# Text passage:
Brokering Consensus On Failure

Brokering Consensus On Failure

This week’s post is by Gabby Raymond

My husband, Ben, and I are at that happy stage of life where we are looking to buy a house together. What started off as a joyful hobby now feels like a full-fledged part-time job full of anxiety, anguish, and frustration. Those of you who have bought a house, especially in a market as hot as Boston is right now, probably know our pain. For the unenlightened, our house buying experience has been akin to proposing marriage to someone after your first blind date – equal parts fear, excitement, and “wow, this could cost me dearly if it goes poorly.”

Since training to become an ITK facilitator, I have found plenty of opportunities to apply ITK tools to my everyday life. After a particularly stressful open house where Ben and I were debating the merits of replacing our home search hobby with a home improvement hobby, we began to worry we would never actually buy a home. Over dinner and some beer, I told Ben I wanted to try out a Premortem with him. His first response was, “Premortem, is that when you kill me before we start?” After a good laugh, I described the tool to him: we’re preemptively trying to understand what failure looks like by describing a particularly bleak future (the bleaker the better), identifying the causes, and coming to a consensus on what success looks like. Sounds easy, right?

# Your instructions:
In the house-hunting post, which tool does the author suggest trying with Ben over dinner? The listing after this post isn't needed.

# Available data:
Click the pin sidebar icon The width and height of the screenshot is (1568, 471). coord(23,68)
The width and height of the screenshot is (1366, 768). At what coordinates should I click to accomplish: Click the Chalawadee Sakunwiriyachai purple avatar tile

# Answer to this exercise:
A Premortem.